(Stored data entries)
<<<<
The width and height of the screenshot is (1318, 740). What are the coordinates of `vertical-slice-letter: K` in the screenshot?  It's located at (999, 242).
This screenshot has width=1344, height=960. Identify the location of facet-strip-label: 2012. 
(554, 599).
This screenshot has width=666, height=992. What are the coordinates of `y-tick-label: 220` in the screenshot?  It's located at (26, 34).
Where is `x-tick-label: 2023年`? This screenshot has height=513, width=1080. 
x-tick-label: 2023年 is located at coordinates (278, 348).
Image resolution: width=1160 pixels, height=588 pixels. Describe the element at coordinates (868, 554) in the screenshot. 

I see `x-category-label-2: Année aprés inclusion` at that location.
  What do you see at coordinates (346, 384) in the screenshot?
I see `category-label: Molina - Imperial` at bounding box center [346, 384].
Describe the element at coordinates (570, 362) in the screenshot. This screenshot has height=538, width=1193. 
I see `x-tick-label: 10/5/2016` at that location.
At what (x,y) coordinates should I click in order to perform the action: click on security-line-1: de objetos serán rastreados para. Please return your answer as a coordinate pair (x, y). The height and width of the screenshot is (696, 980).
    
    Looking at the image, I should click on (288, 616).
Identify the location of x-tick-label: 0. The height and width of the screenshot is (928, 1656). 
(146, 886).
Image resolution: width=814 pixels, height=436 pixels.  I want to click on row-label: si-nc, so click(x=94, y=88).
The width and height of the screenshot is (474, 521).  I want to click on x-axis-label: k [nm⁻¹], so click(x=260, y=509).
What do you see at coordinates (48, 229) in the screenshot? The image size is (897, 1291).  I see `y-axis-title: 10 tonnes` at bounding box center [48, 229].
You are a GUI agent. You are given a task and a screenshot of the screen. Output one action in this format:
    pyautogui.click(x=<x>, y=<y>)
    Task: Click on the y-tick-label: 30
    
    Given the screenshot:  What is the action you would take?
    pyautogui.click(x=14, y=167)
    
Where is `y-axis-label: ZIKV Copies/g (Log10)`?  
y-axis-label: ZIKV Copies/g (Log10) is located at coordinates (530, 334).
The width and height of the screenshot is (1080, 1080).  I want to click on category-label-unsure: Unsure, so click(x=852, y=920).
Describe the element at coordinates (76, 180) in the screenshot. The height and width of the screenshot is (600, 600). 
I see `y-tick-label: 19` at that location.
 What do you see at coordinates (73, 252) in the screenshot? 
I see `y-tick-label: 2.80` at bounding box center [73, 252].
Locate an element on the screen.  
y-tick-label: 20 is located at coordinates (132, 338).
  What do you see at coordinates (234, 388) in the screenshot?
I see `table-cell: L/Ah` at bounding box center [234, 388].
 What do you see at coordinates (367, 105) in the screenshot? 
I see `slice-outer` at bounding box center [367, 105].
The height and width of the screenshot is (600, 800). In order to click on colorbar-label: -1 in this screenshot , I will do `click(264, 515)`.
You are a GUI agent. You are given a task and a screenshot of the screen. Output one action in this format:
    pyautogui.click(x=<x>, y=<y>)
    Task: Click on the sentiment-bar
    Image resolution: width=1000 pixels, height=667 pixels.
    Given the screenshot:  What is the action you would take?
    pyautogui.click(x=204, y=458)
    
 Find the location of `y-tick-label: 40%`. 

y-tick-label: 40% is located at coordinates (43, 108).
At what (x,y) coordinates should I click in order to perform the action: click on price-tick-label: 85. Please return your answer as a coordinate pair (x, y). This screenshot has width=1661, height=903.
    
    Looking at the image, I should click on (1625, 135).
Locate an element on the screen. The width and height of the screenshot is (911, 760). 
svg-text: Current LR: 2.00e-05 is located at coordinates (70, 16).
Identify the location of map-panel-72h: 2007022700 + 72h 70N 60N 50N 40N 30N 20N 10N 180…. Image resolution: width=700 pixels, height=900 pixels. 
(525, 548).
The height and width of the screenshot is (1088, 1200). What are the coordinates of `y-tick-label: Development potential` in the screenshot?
>>>>
WHAT THE TASK ASKS ▸
Copy all of the items above word for word, keeping every line unchanged.

SOLUTION ▸
The width and height of the screenshot is (1318, 740). What are the coordinates of `vertical-slice-letter: K` in the screenshot?  It's located at (999, 242).
This screenshot has width=1344, height=960. Identify the location of facet-strip-label: 2012. 
(554, 599).
This screenshot has width=666, height=992. What are the coordinates of `y-tick-label: 220` in the screenshot?  It's located at (26, 34).
Where is `x-tick-label: 2023年`? This screenshot has height=513, width=1080. 
x-tick-label: 2023年 is located at coordinates (278, 348).
Image resolution: width=1160 pixels, height=588 pixels. Describe the element at coordinates (868, 554) in the screenshot. 

I see `x-category-label-2: Année aprés inclusion` at that location.
  What do you see at coordinates (346, 384) in the screenshot?
I see `category-label: Molina - Imperial` at bounding box center [346, 384].
Describe the element at coordinates (570, 362) in the screenshot. This screenshot has height=538, width=1193. 
I see `x-tick-label: 10/5/2016` at that location.
At what (x,y) coordinates should I click in order to perform the action: click on security-line-1: de objetos serán rastreados para. Please return your answer as a coordinate pair (x, y). The height and width of the screenshot is (696, 980).
    
    Looking at the image, I should click on (288, 616).
Identify the location of x-tick-label: 0. The height and width of the screenshot is (928, 1656). 
(146, 886).
Image resolution: width=814 pixels, height=436 pixels.  I want to click on row-label: si-nc, so click(x=94, y=88).
The width and height of the screenshot is (474, 521).  I want to click on x-axis-label: k [nm⁻¹], so click(x=260, y=509).
What do you see at coordinates (48, 229) in the screenshot? The image size is (897, 1291).  I see `y-axis-title: 10 tonnes` at bounding box center [48, 229].
You are a GUI agent. You are given a task and a screenshot of the screen. Output one action in this format:
    pyautogui.click(x=<x>, y=<y>)
    Task: Click on the y-tick-label: 30
    
    Given the screenshot:  What is the action you would take?
    pyautogui.click(x=14, y=167)
    
Where is `y-axis-label: ZIKV Copies/g (Log10)`?  
y-axis-label: ZIKV Copies/g (Log10) is located at coordinates (530, 334).
The width and height of the screenshot is (1080, 1080).  I want to click on category-label-unsure: Unsure, so click(x=852, y=920).
Describe the element at coordinates (76, 180) in the screenshot. The height and width of the screenshot is (600, 600). 
I see `y-tick-label: 19` at that location.
 What do you see at coordinates (73, 252) in the screenshot? 
I see `y-tick-label: 2.80` at bounding box center [73, 252].
Locate an element on the screen.  
y-tick-label: 20 is located at coordinates (132, 338).
  What do you see at coordinates (234, 388) in the screenshot?
I see `table-cell: L/Ah` at bounding box center [234, 388].
 What do you see at coordinates (367, 105) in the screenshot? 
I see `slice-outer` at bounding box center [367, 105].
The height and width of the screenshot is (600, 800). In order to click on colorbar-label: -1 in this screenshot , I will do `click(264, 515)`.
You are a GUI agent. You are given a task and a screenshot of the screen. Output one action in this format:
    pyautogui.click(x=<x>, y=<y>)
    Task: Click on the sentiment-bar
    Image resolution: width=1000 pixels, height=667 pixels.
    Given the screenshot:  What is the action you would take?
    pyautogui.click(x=204, y=458)
    
 Find the location of `y-tick-label: 40%`. 

y-tick-label: 40% is located at coordinates (43, 108).
At what (x,y) coordinates should I click in order to perform the action: click on price-tick-label: 85. Please return your answer as a coordinate pair (x, y). This screenshot has width=1661, height=903.
    
    Looking at the image, I should click on (1625, 135).
Locate an element on the screen. The width and height of the screenshot is (911, 760). 
svg-text: Current LR: 2.00e-05 is located at coordinates (70, 16).
Identify the location of map-panel-72h: 2007022700 + 72h 70N 60N 50N 40N 30N 20N 10N 180…. Image resolution: width=700 pixels, height=900 pixels. 
(525, 548).
The height and width of the screenshot is (1088, 1200). What are the coordinates of `y-tick-label: Development potential` in the screenshot?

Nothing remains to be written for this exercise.